One97 Communications Limited provides payment, commerce and cloud, and financial services to consumers and merchants in India, the United Arab Emirates, Saudi Arabia, and Singapore. The company provides payment and financial services, which primarily includes payment facilitator services, facilitation of consumer and merchant lending to consumers and merchants, wealth management, etc. It also offers commerce and cloud services, including aggregator for digital products; ticketing services for travel and entertainment; and providing voice and messaging platforms to the telecom operators, enterprise customers, and other businesses, etc. In addition, the company provides digital recharge, utility bills, education and money transfers, and online payment gateways, as well as offline payment modes through QR codes, soundbox, and card machines; digital distribution of credit, insurance, mutual funds distribution, and equity broking; and distribution of credit cards. Further, it offers mobile credit, lending, insurance, and wealth management for consumers and merchants; marketing services including selling of tickets, deals, and gift vouchers to customers; advertising; and loyalty solutions, as well as operates technology platform for origination, loan management, and collection for credit access. One97 Communications Limited was incorporated in 2000 and is headquartered in Noida, India.
Revenue projections:
Revenue projections for PAYTM PAYTM's revenue projections show a decrease from last year, which tends to make investors more cautious. This could have a negative impact on the company's bottom line, as lower revenues typically suggest reduced profitability and growth potential, prompting concern among investors.
Financial Ratios:
currentRatio
2.477000
forwardPE
60.304996
debtToEquity
1.045000
earningsGrowth
-0.978000
revenueGrowth
0.242000
grossMargins
0.325700
operatingMargins
0.001940
trailingEps
-9.550000
forwardEps
-4.930000
PAYTM's current ratio of 2.477 shows that the company has ample resources to service its short-term debt. This indicates a solid financial position, as PAYTM can rely on its cash reserves and current assets to cover its immediate liabilities without strain. PAYTM's elevated forward PE ratio suggests limited upside potential and a risk of price correction. Investors must scrutinize this metric closely, ensuring it aligns with other fundamental indicators before making any decisions. PAYTM's low earnings and revenue growth indicate potential profit shrinkage. This suggests that the company's financial performance may be weakening, raising concerns about its future profitability and overall business outlook. PAYTM's negative gross and operating margins indicate that the company is operating at a loss. This reflects an inability to cover production costs and operational expenses, which could undermine its financial stability.
Price projections:
Price projections for PAYTM Price projections for PAYTM have consistently been revised upward, indicating positive sentiment toward the company. This gradual adjustment reflects growing confidence in PAYTM's future potential and financial outlook among analysts.

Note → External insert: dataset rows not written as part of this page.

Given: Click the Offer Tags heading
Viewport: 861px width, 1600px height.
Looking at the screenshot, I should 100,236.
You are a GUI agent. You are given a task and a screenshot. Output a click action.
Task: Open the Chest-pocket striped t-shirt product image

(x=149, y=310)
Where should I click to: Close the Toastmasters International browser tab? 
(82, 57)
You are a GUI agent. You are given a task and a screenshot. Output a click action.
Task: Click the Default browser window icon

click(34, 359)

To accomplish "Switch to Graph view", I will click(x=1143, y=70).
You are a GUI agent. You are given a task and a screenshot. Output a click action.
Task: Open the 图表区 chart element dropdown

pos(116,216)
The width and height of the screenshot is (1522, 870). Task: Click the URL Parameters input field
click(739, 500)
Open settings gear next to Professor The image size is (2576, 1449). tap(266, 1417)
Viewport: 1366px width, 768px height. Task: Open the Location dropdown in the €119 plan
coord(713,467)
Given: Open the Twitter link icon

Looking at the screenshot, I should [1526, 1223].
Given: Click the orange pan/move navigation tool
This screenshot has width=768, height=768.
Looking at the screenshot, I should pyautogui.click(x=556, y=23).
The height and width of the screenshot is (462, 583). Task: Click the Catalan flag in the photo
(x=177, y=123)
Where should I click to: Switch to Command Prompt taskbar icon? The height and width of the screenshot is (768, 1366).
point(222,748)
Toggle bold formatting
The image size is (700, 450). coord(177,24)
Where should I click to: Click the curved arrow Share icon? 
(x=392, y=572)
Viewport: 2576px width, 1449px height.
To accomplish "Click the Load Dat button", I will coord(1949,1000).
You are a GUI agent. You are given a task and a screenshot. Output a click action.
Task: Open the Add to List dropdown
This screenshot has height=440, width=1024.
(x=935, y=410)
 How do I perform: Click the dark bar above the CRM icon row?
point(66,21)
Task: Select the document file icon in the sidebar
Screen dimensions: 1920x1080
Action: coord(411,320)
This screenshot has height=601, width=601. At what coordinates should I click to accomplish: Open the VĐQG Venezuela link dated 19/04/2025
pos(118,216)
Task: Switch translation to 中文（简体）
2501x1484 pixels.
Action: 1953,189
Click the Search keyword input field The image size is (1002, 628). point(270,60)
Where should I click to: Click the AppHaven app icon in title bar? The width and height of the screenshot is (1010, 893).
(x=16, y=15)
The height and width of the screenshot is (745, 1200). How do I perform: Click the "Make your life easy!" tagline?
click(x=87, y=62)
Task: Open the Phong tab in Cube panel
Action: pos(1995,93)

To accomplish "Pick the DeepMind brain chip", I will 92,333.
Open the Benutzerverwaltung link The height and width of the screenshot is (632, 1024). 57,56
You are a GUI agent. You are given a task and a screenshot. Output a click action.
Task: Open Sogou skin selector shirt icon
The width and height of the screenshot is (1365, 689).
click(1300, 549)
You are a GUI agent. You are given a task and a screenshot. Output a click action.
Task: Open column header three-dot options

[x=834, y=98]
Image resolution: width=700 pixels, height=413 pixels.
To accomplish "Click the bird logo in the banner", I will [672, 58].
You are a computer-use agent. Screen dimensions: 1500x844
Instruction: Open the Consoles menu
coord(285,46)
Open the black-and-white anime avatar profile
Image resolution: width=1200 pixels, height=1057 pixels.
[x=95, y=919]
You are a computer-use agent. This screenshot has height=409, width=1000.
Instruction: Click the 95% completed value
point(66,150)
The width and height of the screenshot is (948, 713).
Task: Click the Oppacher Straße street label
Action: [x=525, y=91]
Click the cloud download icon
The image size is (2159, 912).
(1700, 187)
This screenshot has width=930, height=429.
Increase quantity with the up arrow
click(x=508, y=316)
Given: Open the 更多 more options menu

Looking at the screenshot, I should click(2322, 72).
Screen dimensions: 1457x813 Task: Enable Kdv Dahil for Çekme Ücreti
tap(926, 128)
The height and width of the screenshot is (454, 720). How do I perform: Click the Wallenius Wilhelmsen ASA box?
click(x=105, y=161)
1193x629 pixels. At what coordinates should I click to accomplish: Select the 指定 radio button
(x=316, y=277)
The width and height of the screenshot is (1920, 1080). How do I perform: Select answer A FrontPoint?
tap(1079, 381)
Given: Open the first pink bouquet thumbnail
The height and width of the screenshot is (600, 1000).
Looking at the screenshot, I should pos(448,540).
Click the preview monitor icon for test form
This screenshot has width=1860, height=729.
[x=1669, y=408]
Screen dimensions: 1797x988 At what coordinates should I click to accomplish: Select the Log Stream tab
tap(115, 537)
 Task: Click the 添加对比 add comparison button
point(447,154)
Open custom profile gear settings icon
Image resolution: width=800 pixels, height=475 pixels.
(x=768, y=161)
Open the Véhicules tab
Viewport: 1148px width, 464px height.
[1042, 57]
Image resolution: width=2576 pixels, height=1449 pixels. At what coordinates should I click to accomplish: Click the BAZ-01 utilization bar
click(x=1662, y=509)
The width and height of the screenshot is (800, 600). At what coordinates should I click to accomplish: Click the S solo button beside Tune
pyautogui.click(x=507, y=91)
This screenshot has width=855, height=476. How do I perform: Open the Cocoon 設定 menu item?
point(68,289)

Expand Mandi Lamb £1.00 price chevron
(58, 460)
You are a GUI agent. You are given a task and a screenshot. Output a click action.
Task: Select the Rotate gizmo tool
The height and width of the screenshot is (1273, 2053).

Recommendation changes over time:
Recommendations trend for PAYTM
A recent buy bias from analysts toward PAYTM indicates strong confidence in the stock's future performance. This could encourage investors to park their money in PAYTM, viewing it as a stable and potentially rewarding investment opportunity with promising long-term growth prospects.
DISCLAIMER: We provide information and our musings based on events, but nothing on this site can be considered professional advice of any kind.
An analysis of how sticky inflation and natural disaster risks are creating...
By clicking "Accept", you agree to the storing of cookies on your device to enhance site navigation, analyze site usage and assist in our tailored marketing efforts.